Open Journal of Clinical and
Medical Images


Clinical Image - Open Access, Volume 3

Giant breast lipoma in a lactating mother simulating
lactational carcinoma or a sarcoma

Detroja PL1; Govani DJ2; Trambadia RA2; Chhaniara AP3; Midha PK4; Patel RV2*

1Surgical and Urological Hospital, 20, New Jagnath Plot, Rajkot-360001, Gujarat, India.

2Department of Surgery, Postgraduate Institute of Child Health & Research and KT Children Govt University Teaching Hospital Rajkot 360005, Gujarat, India.

3Minimal Invasive Surgical Hospital, Ram Park Main Road, Near Kalawad Road Swimming Pool, Opp. Amiya College, Rajkot, Gujarat, India.

4Global Hospital & Research Centre, Delwara Road, Mount Abu, Rajasthan 307501, India.

*Corresponding Author: Ramnik Patel
Director-Professor/Chief Surgeon, Postgraduate Institute of Child Health & Research and KT Children Govt University Teaching Hospital Rajkot 360005 Gujarat India. Tel: 00447956896641;
Email: ramnik@doctors.org.uk

Received : Jan 11, 2023

Accepted : Feb 14, 2023

Published : Feb 21, 2023

Archived : www.jclinmedimages.org

Copyright : © Patel R (2023).

Citation: Detroja PL, Govani DJ, Trambadia RA, Chhaniara AP, Patel RV, et al. Giant breast lipoma in a lactating mother simulating lactational carcinoma or a sarcoma. Open J Clin Med Images. 2023; 3(1): 1094.

Clinical image description

30-year-old tribal lactating mother complaining of rapidly growing and painless mass at the outer aspect of her right breast in the axillary tail area for the last couple of months. Examination showed the patient was systemically well, no weight loss, with overall good general condition. A huge pedunculated soft neoplasm with some lobulation, prominent vessels and an ulcerated area at the bottom was situated over the axillary tail area of her right breast (Figure 1). In view of the rapidly growing painless giant soft tissue tumor in a lactating mother, possibility of a rapidly growing lactational carcinoma or an aggressive sarcomatous lesion was considered as giant benign lipoma of the breast is very rare and unusual. Laboratory tests were within normal limits. Ultrasound showed soft tissue homogenous mass with prominent vessels over the surface and mammogram showed soft tissue mass with peripheral vascularity. A fine needle aspiration biopsy followed by core biopsy through the ulcerated lesion and histological examination of both biopsies confirmed the diagnosis of benign breast lipoma. The patient underwent total excision and again the histopathological examination of the specimen reconfirmed it to be a simple lipoma and it was religiously sampled and studied morphologically and by molecular studies to rule out any well differentiated sarcoma or atypical sarcomatous lesion which were all negative for sarcoma. The postoperative period was uneventful.
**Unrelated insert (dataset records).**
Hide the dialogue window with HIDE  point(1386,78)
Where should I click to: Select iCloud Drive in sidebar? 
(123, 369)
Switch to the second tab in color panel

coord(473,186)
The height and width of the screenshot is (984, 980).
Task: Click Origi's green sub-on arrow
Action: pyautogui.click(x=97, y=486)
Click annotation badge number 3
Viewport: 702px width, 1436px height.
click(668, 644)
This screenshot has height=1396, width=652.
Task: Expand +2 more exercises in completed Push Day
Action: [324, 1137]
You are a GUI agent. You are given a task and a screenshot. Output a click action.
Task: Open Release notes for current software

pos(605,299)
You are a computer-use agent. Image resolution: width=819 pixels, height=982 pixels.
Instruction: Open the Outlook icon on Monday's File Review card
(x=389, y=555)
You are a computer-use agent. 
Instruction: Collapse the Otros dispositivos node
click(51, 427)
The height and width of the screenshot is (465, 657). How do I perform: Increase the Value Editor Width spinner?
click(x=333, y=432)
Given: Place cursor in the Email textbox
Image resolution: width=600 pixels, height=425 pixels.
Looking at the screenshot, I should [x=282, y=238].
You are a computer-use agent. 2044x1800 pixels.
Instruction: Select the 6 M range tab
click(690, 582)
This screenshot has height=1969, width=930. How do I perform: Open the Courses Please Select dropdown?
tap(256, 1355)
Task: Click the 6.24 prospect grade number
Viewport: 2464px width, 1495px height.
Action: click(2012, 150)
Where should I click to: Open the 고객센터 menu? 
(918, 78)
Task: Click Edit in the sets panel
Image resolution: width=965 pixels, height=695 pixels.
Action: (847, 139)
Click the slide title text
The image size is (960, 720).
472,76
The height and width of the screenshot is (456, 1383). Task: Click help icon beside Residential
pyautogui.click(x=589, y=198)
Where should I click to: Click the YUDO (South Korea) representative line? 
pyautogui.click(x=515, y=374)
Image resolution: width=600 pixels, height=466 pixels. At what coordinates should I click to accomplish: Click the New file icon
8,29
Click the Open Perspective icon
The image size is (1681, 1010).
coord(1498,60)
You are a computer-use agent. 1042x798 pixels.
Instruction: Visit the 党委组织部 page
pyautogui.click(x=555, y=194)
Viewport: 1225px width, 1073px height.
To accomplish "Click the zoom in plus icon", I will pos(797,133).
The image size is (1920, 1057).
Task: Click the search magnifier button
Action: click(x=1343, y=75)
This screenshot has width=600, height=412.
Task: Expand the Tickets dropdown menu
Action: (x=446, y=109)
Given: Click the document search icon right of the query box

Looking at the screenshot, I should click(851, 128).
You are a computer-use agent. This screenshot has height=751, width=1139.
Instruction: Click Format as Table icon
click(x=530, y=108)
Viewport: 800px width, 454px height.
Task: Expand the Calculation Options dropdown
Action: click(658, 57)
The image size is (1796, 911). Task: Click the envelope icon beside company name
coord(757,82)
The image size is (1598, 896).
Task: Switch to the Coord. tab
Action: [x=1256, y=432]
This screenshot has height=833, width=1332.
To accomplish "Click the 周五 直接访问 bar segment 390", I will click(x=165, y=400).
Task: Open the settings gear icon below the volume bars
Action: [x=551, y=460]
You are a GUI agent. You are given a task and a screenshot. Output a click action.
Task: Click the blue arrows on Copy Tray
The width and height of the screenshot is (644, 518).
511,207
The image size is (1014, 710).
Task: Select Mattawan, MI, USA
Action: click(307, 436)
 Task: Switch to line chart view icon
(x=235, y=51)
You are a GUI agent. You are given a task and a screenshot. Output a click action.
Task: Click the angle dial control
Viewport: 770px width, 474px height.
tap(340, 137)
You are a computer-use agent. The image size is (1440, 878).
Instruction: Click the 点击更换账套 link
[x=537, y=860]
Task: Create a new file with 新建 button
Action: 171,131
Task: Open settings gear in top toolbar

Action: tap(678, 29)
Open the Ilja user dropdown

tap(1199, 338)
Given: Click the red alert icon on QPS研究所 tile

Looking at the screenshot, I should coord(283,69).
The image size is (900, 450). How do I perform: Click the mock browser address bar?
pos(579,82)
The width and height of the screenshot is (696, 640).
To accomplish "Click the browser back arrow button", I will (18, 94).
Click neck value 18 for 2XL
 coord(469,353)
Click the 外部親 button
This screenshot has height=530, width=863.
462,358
Follow up at 10 years showed asymptomatic patient, no signs of local recurrence. The ultrasound scan and chest radiographs are normal. This case is a reminder of the facts that a simple fine needle aspiration or core biopsy is not enough for the diagnosis but the whole sample needs to be examined in detail morphologically and by molecular studies to rule out associated malignant lesions.

Figure 1: Patient image showing giant soft tissue tumour of the right axillary tail of the breast with secondary changes.

Declarations

Acknowledgement: We are grateful to Dr Vinod R Patel MB BS Primary Care Physician to refer the patient to us for further investigations and surgical treatment.

Disclosure: None of the following authors or any immediate family member has received anything of value from or has stock or stock options held in a commercial company or institution related directly or indirectly to the subject of this article.

Conflict of interest statement: All of the authors confirm that there is no conflict of interest.